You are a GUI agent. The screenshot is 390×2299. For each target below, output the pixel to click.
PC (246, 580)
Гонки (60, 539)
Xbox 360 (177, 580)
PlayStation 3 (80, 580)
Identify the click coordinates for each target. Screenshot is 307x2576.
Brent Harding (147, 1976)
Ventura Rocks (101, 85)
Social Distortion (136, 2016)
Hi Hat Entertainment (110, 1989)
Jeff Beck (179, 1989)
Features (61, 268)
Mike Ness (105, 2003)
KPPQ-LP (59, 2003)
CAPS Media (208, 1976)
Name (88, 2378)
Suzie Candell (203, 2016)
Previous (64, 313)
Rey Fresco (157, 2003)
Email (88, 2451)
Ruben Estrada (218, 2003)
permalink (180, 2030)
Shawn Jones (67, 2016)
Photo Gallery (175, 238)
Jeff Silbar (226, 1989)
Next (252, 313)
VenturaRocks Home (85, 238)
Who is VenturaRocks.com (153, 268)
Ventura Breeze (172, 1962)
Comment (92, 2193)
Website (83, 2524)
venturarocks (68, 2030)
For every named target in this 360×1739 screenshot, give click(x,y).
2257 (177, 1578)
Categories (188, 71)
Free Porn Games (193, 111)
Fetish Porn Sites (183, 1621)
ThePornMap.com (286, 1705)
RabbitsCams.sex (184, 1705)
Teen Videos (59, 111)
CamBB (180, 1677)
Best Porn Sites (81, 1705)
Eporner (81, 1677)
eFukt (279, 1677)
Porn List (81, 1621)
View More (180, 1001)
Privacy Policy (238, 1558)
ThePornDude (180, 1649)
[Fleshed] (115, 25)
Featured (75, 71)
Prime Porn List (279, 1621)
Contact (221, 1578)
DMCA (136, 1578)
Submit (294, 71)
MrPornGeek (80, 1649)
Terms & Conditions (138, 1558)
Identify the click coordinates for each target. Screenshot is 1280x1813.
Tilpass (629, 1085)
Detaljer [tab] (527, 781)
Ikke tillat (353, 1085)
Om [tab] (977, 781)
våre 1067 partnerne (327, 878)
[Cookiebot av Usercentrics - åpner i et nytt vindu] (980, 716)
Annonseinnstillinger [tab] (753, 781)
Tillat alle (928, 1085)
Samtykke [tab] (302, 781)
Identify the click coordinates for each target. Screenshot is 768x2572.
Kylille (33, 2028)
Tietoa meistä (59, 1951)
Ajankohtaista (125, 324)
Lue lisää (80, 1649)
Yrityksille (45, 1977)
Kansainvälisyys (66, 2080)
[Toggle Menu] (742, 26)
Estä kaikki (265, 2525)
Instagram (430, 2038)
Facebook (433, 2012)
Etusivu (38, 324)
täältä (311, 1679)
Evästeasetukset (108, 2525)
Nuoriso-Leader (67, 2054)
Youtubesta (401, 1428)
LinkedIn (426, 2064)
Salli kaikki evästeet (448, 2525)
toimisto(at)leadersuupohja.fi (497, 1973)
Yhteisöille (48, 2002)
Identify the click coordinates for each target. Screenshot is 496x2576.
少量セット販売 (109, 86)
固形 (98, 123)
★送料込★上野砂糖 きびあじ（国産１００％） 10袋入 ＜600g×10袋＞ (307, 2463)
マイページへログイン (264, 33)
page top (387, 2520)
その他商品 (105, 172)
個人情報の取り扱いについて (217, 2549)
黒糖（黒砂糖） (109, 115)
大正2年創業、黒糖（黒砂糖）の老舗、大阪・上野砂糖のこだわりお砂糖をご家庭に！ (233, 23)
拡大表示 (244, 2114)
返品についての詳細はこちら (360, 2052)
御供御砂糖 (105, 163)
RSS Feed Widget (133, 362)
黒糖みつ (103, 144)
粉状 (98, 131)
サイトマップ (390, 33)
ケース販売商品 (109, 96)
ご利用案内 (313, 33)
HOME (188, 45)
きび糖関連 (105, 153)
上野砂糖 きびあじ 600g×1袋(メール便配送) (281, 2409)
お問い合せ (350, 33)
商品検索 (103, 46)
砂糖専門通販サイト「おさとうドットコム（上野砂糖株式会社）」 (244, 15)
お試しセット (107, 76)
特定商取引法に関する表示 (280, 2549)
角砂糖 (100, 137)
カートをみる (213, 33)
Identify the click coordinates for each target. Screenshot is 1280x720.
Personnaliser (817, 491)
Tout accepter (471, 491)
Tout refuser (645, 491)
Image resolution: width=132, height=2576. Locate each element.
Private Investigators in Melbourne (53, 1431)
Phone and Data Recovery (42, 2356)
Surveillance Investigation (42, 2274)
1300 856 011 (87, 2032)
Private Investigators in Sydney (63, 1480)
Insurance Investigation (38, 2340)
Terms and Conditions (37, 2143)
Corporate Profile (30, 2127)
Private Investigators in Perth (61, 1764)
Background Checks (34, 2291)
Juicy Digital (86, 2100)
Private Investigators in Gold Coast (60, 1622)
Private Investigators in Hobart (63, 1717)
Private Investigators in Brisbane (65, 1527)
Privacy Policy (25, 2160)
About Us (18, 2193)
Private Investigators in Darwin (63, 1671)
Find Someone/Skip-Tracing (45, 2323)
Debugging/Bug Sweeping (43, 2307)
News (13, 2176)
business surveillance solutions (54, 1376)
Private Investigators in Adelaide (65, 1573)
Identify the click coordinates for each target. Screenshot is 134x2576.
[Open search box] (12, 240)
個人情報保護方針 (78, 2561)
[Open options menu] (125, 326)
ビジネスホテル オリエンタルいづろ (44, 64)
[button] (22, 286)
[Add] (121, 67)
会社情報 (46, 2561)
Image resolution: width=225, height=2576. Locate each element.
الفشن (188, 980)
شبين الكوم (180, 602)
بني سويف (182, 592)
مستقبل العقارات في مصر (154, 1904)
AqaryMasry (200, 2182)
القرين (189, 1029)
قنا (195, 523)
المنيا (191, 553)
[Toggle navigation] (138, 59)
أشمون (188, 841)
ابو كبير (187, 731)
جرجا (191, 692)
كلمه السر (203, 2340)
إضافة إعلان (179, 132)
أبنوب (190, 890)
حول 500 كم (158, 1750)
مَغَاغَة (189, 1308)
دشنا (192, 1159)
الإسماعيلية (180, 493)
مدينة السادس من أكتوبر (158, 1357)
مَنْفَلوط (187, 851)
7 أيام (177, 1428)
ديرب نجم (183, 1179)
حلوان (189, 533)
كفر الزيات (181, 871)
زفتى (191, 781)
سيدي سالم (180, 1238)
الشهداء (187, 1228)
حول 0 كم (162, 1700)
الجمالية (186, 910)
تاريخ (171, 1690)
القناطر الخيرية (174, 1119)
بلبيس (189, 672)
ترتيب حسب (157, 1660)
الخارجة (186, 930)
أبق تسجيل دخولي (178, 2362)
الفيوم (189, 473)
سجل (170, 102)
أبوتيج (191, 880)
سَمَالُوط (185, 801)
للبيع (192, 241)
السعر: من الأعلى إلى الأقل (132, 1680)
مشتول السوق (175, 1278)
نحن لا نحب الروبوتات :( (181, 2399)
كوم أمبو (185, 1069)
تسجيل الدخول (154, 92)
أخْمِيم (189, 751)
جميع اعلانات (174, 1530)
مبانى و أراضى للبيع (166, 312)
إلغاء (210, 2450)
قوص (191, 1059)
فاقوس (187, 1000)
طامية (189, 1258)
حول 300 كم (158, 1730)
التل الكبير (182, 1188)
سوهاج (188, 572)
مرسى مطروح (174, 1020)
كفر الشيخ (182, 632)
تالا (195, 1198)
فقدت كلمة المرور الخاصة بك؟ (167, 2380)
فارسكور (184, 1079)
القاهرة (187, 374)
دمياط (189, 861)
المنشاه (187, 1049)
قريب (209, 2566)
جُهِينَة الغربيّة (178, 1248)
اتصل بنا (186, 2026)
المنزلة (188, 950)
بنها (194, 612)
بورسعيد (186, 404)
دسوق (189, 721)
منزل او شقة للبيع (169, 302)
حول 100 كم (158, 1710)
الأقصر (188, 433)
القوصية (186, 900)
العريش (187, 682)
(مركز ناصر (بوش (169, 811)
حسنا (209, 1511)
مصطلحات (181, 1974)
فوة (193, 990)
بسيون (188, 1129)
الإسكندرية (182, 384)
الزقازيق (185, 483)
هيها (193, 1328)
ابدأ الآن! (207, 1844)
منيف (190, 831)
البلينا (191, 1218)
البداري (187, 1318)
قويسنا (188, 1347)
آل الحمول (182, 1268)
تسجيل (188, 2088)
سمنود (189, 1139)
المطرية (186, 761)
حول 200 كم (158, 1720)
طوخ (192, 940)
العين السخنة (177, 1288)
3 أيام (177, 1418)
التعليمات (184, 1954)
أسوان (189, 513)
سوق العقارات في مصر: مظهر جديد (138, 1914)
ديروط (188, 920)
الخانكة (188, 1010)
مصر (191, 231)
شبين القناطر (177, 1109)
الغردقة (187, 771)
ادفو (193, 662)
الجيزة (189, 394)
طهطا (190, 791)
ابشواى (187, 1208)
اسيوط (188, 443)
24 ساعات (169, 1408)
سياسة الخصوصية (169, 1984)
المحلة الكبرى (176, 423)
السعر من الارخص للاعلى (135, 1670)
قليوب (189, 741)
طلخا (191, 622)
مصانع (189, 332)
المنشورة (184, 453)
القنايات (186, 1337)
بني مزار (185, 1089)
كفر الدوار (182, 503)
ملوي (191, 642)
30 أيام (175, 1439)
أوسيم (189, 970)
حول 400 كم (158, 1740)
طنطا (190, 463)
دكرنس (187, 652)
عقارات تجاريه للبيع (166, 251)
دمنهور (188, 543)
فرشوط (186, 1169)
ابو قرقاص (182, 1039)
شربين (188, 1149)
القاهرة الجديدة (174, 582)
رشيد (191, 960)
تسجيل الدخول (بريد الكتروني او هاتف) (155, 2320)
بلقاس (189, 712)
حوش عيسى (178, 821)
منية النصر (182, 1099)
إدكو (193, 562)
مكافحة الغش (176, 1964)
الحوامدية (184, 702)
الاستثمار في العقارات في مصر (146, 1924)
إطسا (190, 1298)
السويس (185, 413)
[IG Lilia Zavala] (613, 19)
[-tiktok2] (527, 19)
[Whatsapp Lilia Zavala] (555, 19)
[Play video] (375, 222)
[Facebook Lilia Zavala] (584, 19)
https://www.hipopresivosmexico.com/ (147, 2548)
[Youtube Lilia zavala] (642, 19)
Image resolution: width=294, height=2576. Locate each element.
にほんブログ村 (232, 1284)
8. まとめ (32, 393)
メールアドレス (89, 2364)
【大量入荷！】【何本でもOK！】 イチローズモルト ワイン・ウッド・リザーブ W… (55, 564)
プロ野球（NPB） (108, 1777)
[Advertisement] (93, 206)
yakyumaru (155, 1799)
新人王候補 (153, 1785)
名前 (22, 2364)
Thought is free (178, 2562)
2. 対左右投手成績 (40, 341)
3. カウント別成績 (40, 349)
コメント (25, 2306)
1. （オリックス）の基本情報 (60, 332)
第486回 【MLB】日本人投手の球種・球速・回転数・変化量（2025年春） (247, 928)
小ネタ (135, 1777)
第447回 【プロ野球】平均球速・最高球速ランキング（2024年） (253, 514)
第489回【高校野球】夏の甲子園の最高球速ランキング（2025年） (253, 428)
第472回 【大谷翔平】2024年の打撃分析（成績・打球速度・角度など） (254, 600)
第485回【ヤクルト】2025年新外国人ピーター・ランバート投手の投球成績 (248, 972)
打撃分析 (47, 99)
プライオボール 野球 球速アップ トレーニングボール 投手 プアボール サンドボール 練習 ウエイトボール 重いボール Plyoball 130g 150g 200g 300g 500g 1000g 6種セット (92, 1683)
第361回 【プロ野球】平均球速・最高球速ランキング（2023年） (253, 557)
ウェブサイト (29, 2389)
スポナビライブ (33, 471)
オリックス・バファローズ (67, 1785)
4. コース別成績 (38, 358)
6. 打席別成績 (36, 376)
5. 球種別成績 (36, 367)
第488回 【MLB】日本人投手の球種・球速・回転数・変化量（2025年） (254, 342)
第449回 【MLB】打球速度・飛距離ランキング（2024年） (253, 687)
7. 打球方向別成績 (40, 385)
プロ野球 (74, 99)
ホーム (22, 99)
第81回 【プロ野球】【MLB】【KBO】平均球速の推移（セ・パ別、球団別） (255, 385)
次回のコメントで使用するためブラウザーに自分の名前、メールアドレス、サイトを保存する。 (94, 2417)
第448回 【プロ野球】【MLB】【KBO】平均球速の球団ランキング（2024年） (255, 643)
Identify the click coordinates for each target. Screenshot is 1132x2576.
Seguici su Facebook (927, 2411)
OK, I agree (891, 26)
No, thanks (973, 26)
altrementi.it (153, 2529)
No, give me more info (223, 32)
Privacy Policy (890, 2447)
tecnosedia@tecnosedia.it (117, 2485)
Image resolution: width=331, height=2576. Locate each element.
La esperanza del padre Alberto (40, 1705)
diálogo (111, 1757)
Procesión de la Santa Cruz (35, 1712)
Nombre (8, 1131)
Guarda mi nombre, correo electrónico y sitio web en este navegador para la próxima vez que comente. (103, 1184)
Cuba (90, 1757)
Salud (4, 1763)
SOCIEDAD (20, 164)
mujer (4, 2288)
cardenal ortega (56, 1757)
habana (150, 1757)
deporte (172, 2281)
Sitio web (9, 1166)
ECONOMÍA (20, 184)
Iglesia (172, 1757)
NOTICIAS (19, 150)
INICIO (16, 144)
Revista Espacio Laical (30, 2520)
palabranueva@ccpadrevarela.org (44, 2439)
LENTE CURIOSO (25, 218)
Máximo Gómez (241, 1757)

_Assignment:_ Check every line in the material above for the string "Locate", then give only the number of lines that have it.

_Solution to this exercise:_ 4